Activity: The records are to be copied exactly and in full.

Task data:
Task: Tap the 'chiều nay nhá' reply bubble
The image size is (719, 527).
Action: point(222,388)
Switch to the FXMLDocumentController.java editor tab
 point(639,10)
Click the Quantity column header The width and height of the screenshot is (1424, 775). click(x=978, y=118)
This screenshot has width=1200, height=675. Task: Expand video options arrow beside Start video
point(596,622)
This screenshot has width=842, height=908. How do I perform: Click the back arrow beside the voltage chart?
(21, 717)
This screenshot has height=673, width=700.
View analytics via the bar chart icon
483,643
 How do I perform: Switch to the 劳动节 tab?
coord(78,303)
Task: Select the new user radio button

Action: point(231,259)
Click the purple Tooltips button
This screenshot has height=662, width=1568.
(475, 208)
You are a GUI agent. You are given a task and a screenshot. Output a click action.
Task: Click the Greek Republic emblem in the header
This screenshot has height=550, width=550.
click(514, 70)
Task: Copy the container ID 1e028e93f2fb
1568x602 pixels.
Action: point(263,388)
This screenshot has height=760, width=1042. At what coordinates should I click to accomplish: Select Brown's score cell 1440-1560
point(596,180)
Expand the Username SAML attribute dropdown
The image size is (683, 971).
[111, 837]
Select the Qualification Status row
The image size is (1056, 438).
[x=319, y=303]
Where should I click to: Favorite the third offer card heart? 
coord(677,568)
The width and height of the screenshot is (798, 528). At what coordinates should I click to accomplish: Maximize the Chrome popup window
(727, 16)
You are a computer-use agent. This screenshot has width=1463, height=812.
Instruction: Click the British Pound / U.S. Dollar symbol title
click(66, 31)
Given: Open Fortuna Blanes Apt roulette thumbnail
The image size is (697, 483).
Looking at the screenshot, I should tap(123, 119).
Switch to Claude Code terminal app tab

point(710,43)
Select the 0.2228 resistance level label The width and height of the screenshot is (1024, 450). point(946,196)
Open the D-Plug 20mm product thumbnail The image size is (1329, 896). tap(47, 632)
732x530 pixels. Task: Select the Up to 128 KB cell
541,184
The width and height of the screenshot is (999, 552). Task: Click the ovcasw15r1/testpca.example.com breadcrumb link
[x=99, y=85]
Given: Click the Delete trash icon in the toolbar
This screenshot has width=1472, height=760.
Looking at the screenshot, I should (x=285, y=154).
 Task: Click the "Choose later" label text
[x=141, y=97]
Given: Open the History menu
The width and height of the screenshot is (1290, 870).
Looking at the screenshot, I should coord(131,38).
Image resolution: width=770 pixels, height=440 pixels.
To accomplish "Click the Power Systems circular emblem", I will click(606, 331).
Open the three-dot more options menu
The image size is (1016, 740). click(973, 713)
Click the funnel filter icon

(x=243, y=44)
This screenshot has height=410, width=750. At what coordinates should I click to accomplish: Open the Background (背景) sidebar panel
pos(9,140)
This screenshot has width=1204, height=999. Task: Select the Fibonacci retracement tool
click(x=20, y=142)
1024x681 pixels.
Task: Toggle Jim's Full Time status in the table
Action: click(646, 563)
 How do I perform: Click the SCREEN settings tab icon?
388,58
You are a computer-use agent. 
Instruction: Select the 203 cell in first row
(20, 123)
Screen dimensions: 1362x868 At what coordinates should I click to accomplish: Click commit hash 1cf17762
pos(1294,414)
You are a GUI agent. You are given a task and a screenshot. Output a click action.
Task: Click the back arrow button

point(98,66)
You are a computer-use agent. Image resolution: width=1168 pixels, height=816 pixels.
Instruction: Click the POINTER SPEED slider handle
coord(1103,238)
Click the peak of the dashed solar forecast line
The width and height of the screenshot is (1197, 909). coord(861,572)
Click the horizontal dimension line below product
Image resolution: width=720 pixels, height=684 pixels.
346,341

Exercise answer:
Task: Tap the 'chiều nay nhá' reply bubble
The image size is (719, 527).
Action: point(222,388)
Switch to the FXMLDocumentController.java editor tab
 point(639,10)
Click the Quantity column header The width and height of the screenshot is (1424, 775). click(x=978, y=118)
This screenshot has width=1200, height=675. Task: Expand video options arrow beside Start video
point(596,622)
This screenshot has width=842, height=908. How do I perform: Click the back arrow beside the voltage chart?
(21, 717)
This screenshot has height=673, width=700.
View analytics via the bar chart icon
483,643
 How do I perform: Switch to the 劳动节 tab?
coord(78,303)
Task: Select the new user radio button

Action: point(231,259)
Click the purple Tooltips button
This screenshot has height=662, width=1568.
(475, 208)
You are a GUI agent. You are given a task and a screenshot. Output a click action.
Task: Click the Greek Republic emblem in the header
This screenshot has height=550, width=550.
click(514, 70)
Task: Copy the container ID 1e028e93f2fb
1568x602 pixels.
Action: point(263,388)
This screenshot has height=760, width=1042. At what coordinates should I click to accomplish: Select Brown's score cell 1440-1560
point(596,180)
Expand the Username SAML attribute dropdown
The image size is (683, 971).
[111, 837]
Select the Qualification Status row
The image size is (1056, 438).
[x=319, y=303]
Where should I click to: Favorite the third offer card heart? 
coord(677,568)
The width and height of the screenshot is (798, 528). At what coordinates should I click to accomplish: Maximize the Chrome popup window
(727, 16)
You are a computer-use agent. This screenshot has width=1463, height=812.
Instruction: Click the British Pound / U.S. Dollar symbol title
click(66, 31)
Given: Open Fortuna Blanes Apt roulette thumbnail
The image size is (697, 483).
Looking at the screenshot, I should tap(123, 119).
Switch to Claude Code terminal app tab

point(710,43)
Select the 0.2228 resistance level label The width and height of the screenshot is (1024, 450). point(946,196)
Open the D-Plug 20mm product thumbnail The image size is (1329, 896). tap(47, 632)
732x530 pixels. Task: Select the Up to 128 KB cell
541,184
The width and height of the screenshot is (999, 552). Task: Click the ovcasw15r1/testpca.example.com breadcrumb link
[x=99, y=85]
Given: Click the Delete trash icon in the toolbar
This screenshot has width=1472, height=760.
Looking at the screenshot, I should (x=285, y=154).
 Task: Click the "Choose later" label text
[x=141, y=97]
Given: Open the History menu
The width and height of the screenshot is (1290, 870).
Looking at the screenshot, I should coord(131,38).
Image resolution: width=770 pixels, height=440 pixels.
To accomplish "Click the Power Systems circular emblem", I will click(606, 331).
Open the three-dot more options menu
The image size is (1016, 740). click(973, 713)
Click the funnel filter icon

(x=243, y=44)
This screenshot has height=410, width=750. At what coordinates should I click to accomplish: Open the Background (背景) sidebar panel
pos(9,140)
This screenshot has width=1204, height=999. Task: Select the Fibonacci retracement tool
click(x=20, y=142)
1024x681 pixels.
Task: Toggle Jim's Full Time status in the table
Action: click(646, 563)
 How do I perform: Click the SCREEN settings tab icon?
388,58
You are a computer-use agent. 
Instruction: Select the 203 cell in first row
(20, 123)
Screen dimensions: 1362x868 At what coordinates should I click to accomplish: Click commit hash 1cf17762
pos(1294,414)
You are a GUI agent. You are given a task and a screenshot. Output a click action.
Task: Click the back arrow button

point(98,66)
You are a computer-use agent. Image resolution: width=1168 pixels, height=816 pixels.
Instruction: Click the POINTER SPEED slider handle
coord(1103,238)
Click the peak of the dashed solar forecast line
The width and height of the screenshot is (1197, 909). coord(861,572)
Click the horizontal dimension line below product
Image resolution: width=720 pixels, height=684 pixels.
346,341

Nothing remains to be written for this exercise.